Même en situation très minoritaire, comme en Acadie, "le français
reste du français", note Henriette Walter. En France, "il y a très
peu de structures syntaxiques qui viennent de l’anglais parce que les Français
parlent assez peu anglais."
La linguiste a même découvert que, contrairement à ce qu’on croit, la
langue de la mondialisation est peut-être… le latin. 80% des mots des
nouveaux dictionnaires d’informatique sont en effet d’origine latine.
"Bien sur, l’anglais est devenu la langue internationale. Mais de quel
anglais parle-t-on? C’est un anglais qui ressemble souvent au latin. Or, la
langue française est d’origine latine. Et si nous acceptons tellement de forme
anglaises, c’est probablement parce qu’elles contiennent beaucoup de latin,
notre mère commune."
Douce revanche! Un des vieux professeurs de Henriette Walter ne disait-il pas
que le latin s’était transformé parce qu’il était mal foutu et trop
compliqué? "Finalement toutes les langues romanes et germaniques ont
passé leur temps à lui emprunter des mots. Ce qui fait qu’on a un fond commun
qu’on n’a pas besoin d’inventer." Il n’y a qu’à penser au vocabulaire de
la botanique, de la médecine et des sciences en général.

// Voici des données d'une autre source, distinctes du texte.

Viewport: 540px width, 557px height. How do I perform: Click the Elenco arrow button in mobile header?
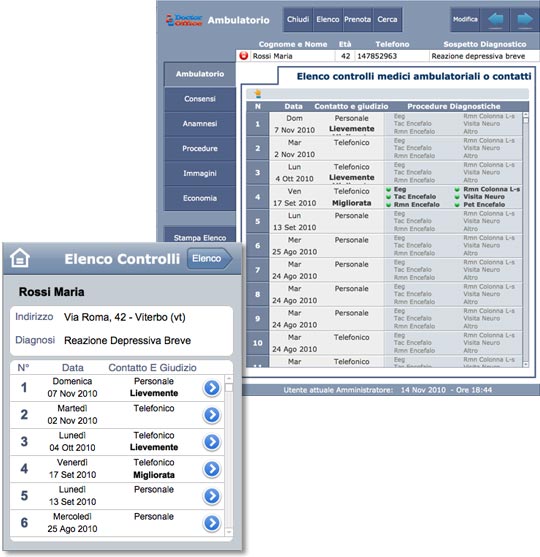(x=210, y=258)
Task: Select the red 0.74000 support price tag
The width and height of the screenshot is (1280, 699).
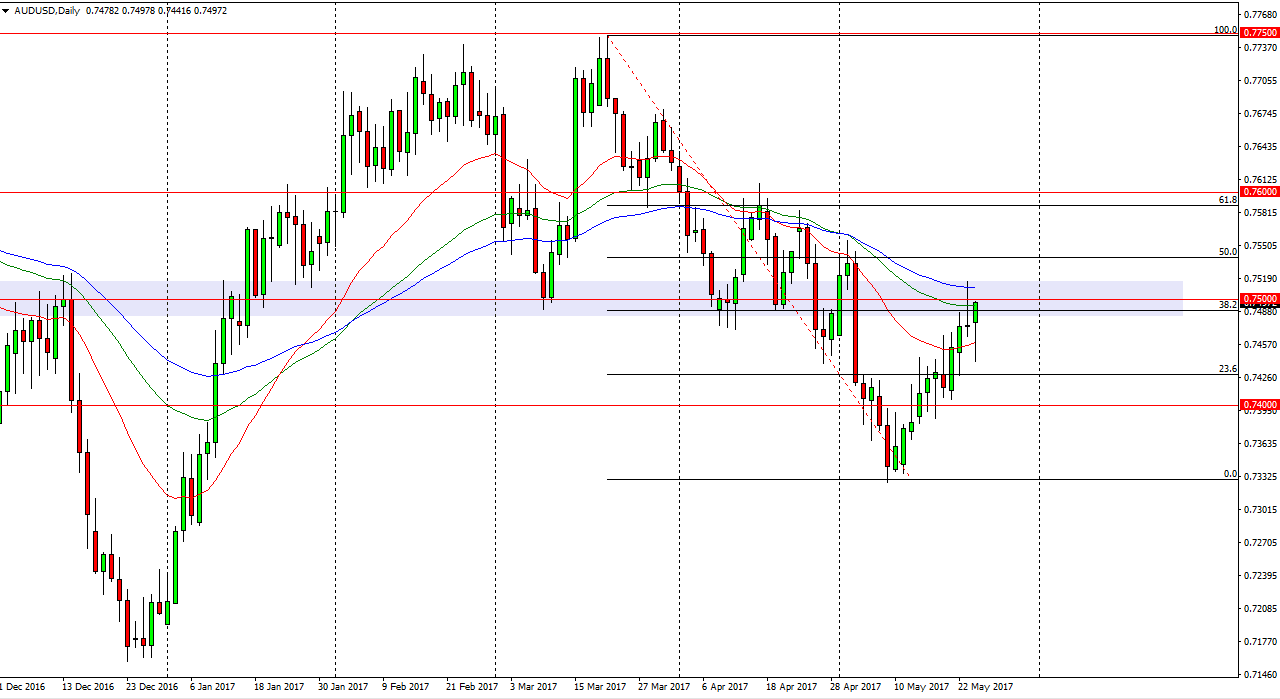Action: pyautogui.click(x=1258, y=404)
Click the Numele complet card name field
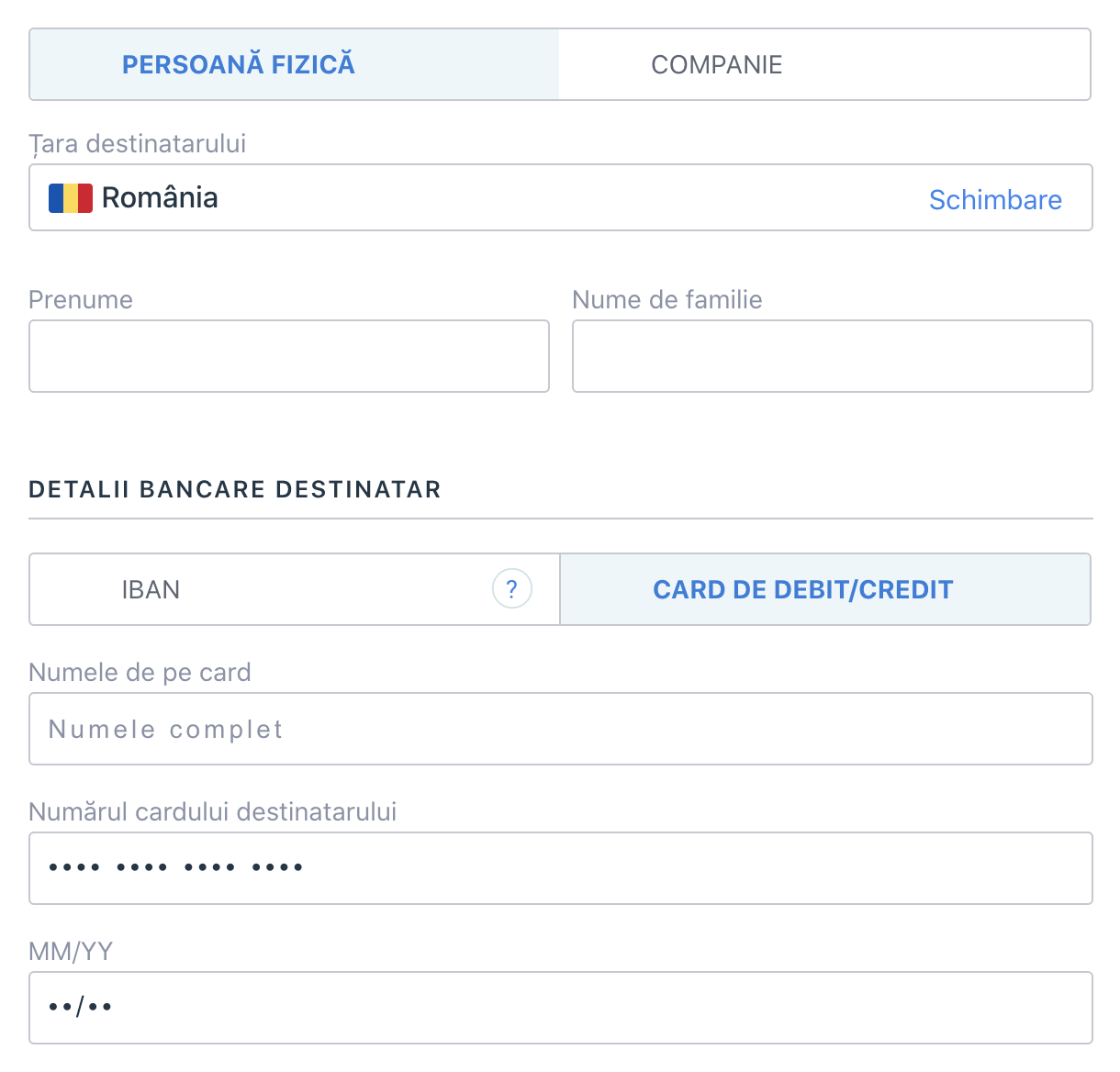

Pour Henriette Walter, il faut donc distinguer la langue française, dont le
bulletin de santé est bon, du combat politique nécessaire pour sa
reconnaissance.
"Il est évident que le français n’est plus la langue internationale
qu’elle a été quand elle était parlée par toutes les cours d’Europe. Elle a
besoin de faire sa place et de lutter. Ce qui ne veut pas dire que le français
va mal. Au contraire, le français est parfaitement capable d’exprimer le monde
moderne, avec les mots qu’il emprunte à l’anglais et ceux qu’il engendre avec
son fond propre. Si le français n’empruntait pas de mots anglais, ce serait
même inquiétant. Ce serait un signe de fossilisation."